I think ‘The Last Jedi’ refers to Luke abandoning the conceptual ideals of the Jedi, which is what led to their downfall in the first place (and possibly what led to his failure with Ben and the loss of his students).
Luke will be the Last Jedi because he abandons those ideals when he trains Rey. Rey’s training will embrace both the dark and the light, but only in an attempt to do what is right and just. We saw him sort of embrace that in ROTJ, and maybe that scared him, but after losing all of his students and reexamineing the ideals of past Jedi, he realizes that suppressing the dark side isn’t the best way to go. So he teaches Rey to embrace love, and to accept possesion and attachment as a natural part of life and the force.
So he, in the end, truly is the last Jedi. That would be a good way to both acknowledge the prequels, but also distance itself from them.
But I do think he will at least make it to Episode IX
I would LOVE this!
Resisting the darkness is a conflict, as well as it seems that for Kylo it is to resist the Light. Supressing that renouncement in both cases implies supressing the implicit conflict in those characters, whose development is strictly attached to how they learn to cope with their special conditions (being orphans, handling the force, etc.). If the Force is presented as an harmonic whole, a unity of both dark and light, then we might be left with just the story of some people with superpowers among regular people.
While I do think too that it would be nice and different to see in a Star Wars movie, the further implications of a superpowered person with a flexible moral compass doesn’t seem hollywoodsy, nor Campbellian enough to have a feasible development in IX.

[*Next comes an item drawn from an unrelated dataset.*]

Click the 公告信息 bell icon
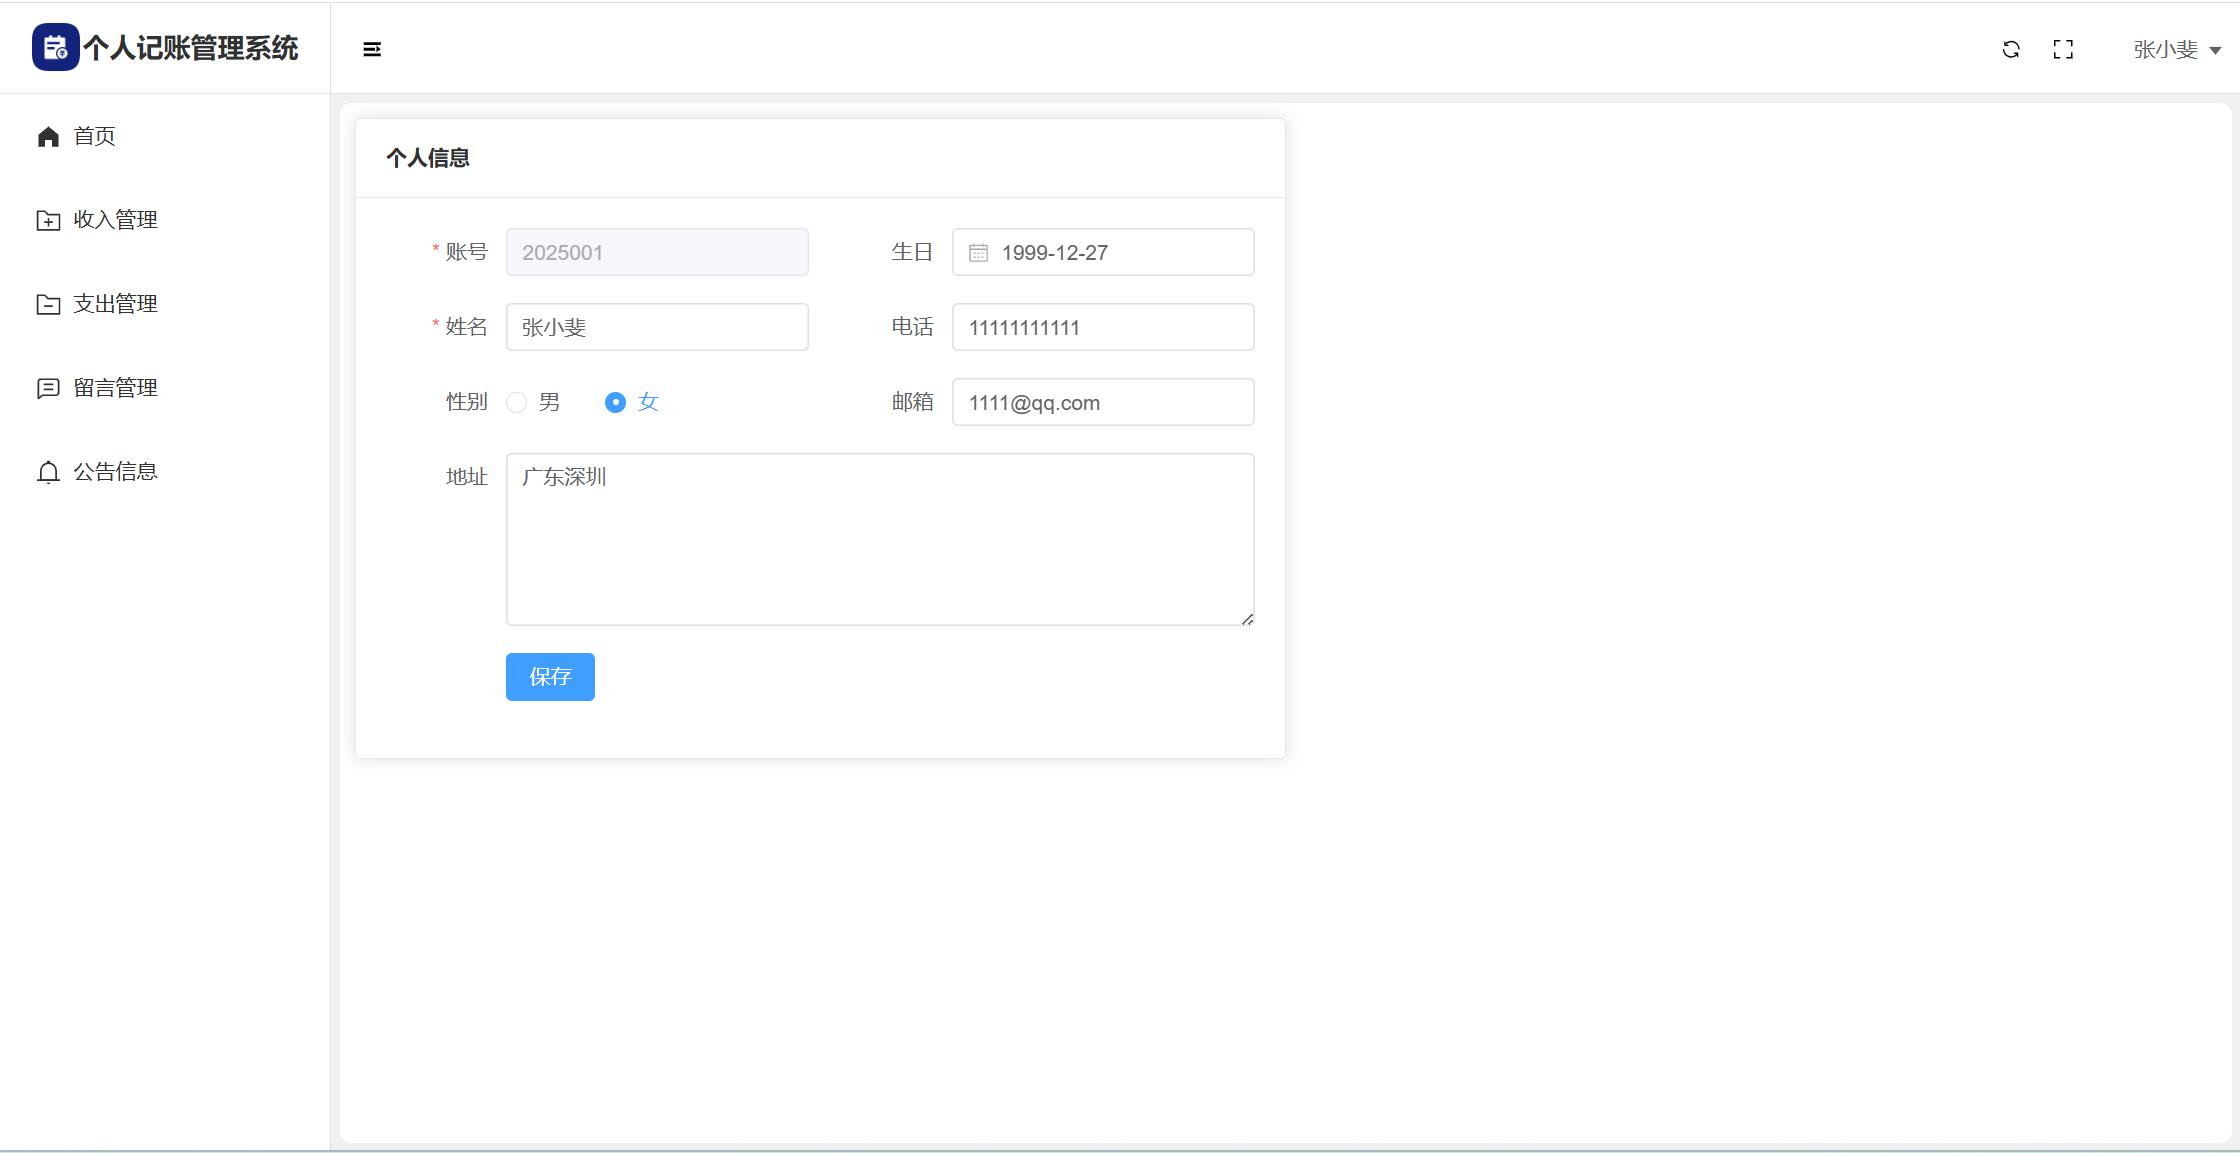The image size is (2240, 1153). 48,472
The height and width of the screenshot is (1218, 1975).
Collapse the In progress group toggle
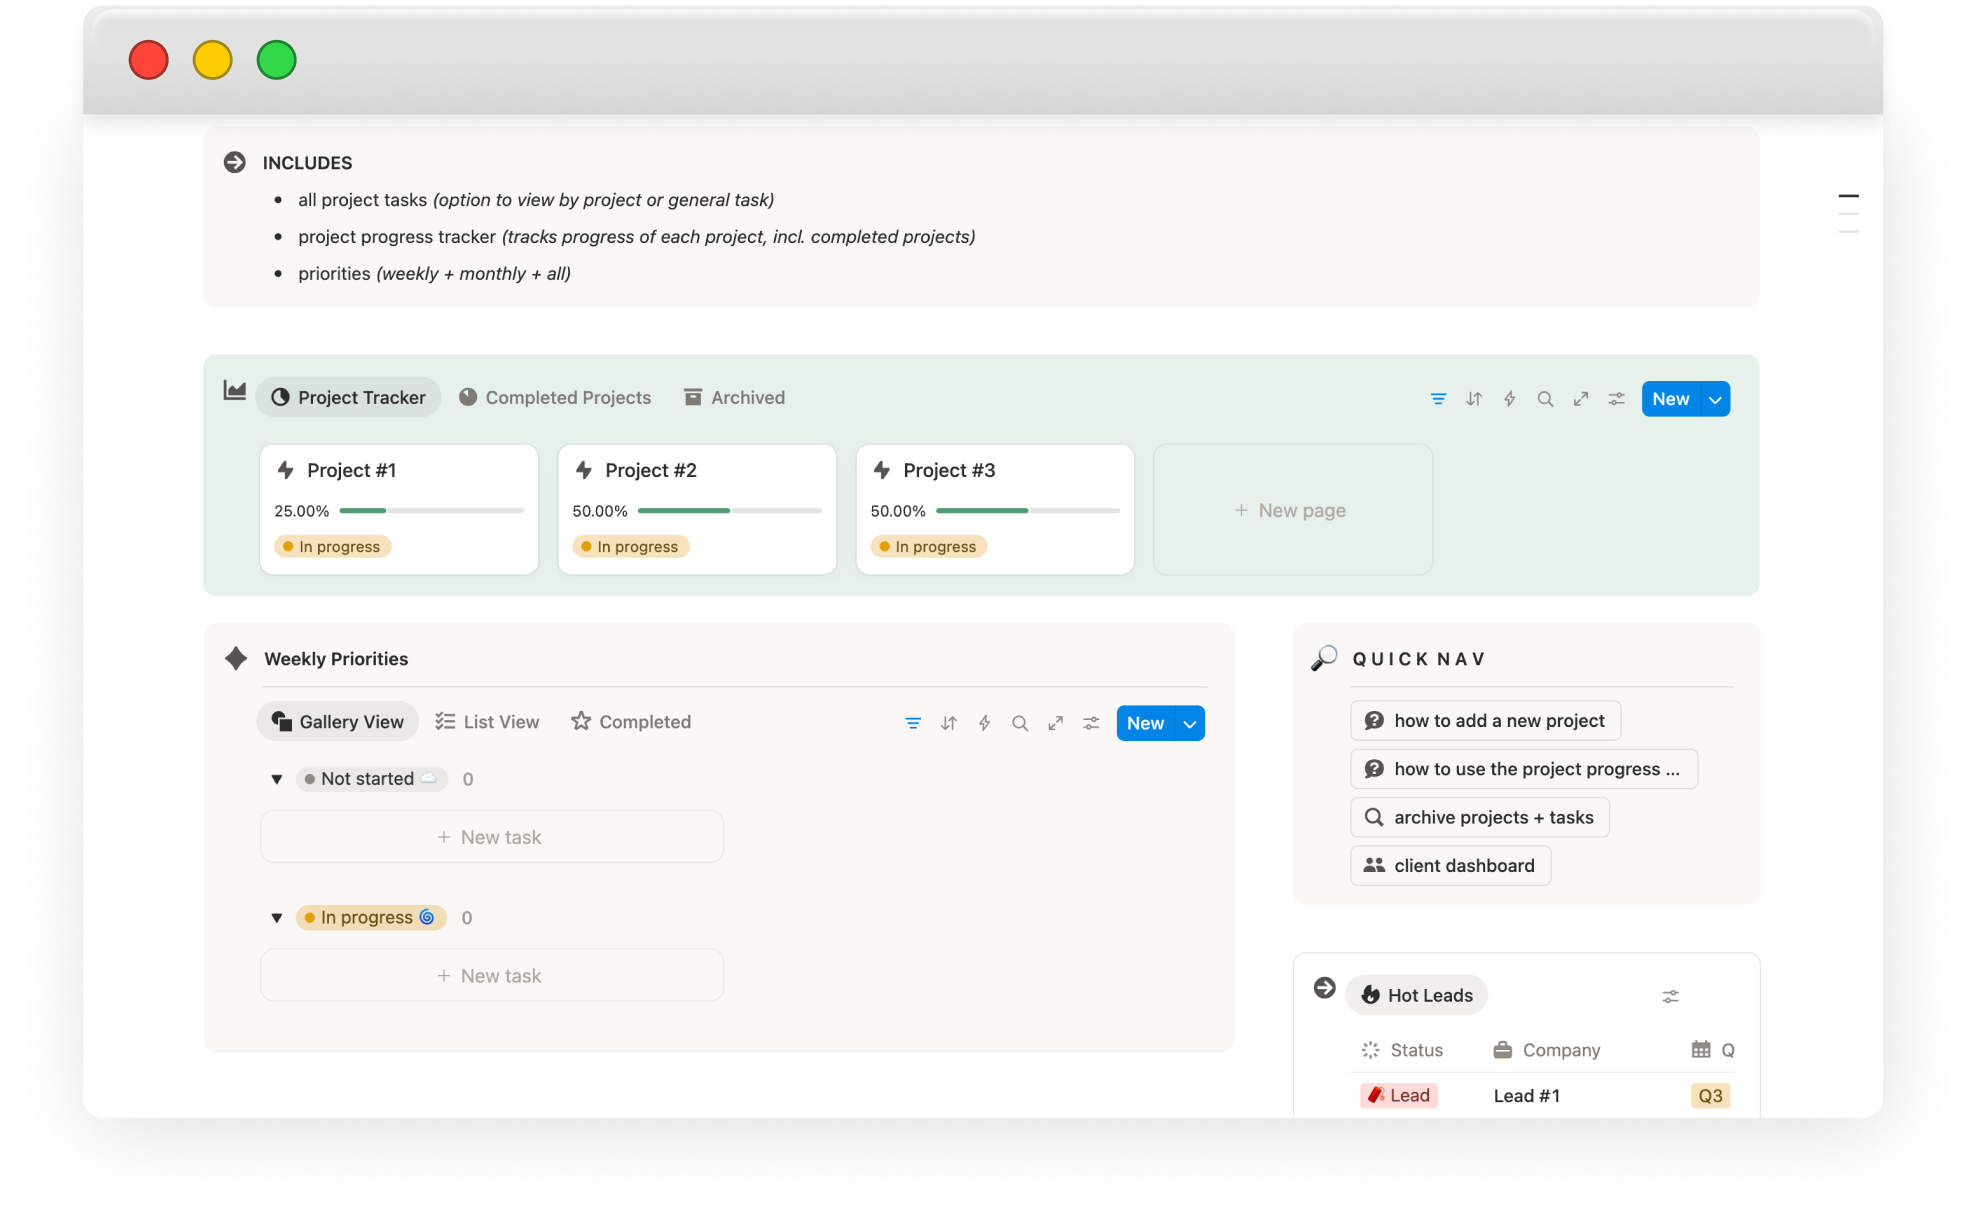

The acceptance of a dark and a light in balance seems to be the meaning of elder wiseness in Star Wars, in Yoda and in Obi Wan (whose ridiculously just-because Jedi Code was responsible for the destruction of the Order), in Vader, perhaps even in this Sequel Trilogy Luke. But I don’t see it being appliable to an idealistic teen/young Rey that by her sole age should be the force that tries to fix the wretched world.